_Description of the task_
Keep to one stretch of the data below, the lines from the one with "Click the 另存为 Save As icon" up to and including the one with "Task: Click the 添加抄送 link", and return that stretch exactly.

Pixel coordinate grounding data:

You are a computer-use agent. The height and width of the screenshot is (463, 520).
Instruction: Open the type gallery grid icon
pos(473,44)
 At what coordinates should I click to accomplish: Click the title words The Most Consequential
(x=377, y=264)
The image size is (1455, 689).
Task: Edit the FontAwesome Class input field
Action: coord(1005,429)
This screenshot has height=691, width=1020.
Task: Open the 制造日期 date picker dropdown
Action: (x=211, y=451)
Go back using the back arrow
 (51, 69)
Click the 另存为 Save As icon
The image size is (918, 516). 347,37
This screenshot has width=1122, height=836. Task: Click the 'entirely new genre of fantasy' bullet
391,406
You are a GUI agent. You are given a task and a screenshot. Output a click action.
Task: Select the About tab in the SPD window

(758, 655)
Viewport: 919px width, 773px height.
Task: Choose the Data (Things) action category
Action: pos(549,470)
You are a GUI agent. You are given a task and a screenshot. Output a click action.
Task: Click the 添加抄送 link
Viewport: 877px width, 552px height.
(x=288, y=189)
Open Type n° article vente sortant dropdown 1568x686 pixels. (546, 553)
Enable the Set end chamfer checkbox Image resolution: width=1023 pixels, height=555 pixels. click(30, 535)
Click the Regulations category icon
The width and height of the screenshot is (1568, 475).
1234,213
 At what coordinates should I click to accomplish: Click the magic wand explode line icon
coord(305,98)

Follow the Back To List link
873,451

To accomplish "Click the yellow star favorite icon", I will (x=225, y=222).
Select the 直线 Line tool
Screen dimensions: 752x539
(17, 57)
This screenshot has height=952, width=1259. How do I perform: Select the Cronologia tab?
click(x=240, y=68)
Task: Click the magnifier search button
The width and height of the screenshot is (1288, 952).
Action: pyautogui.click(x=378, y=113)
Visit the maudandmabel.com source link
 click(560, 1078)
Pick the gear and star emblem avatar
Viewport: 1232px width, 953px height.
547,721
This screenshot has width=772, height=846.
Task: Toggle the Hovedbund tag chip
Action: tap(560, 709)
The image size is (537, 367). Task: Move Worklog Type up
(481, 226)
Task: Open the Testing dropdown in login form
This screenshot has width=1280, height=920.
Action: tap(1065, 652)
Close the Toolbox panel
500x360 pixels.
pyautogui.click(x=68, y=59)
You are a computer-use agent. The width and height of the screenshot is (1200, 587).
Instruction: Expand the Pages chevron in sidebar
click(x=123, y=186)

_Written response_
Click the 另存为 Save As icon
The image size is (918, 516). 347,37
This screenshot has width=1122, height=836. Task: Click the 'entirely new genre of fantasy' bullet
391,406
You are a GUI agent. You are given a task and a screenshot. Output a click action.
Task: Select the About tab in the SPD window

(758, 655)
Viewport: 919px width, 773px height.
Task: Choose the Data (Things) action category
Action: pos(549,470)
You are a GUI agent. You are given a task and a screenshot. Output a click action.
Task: Click the 添加抄送 link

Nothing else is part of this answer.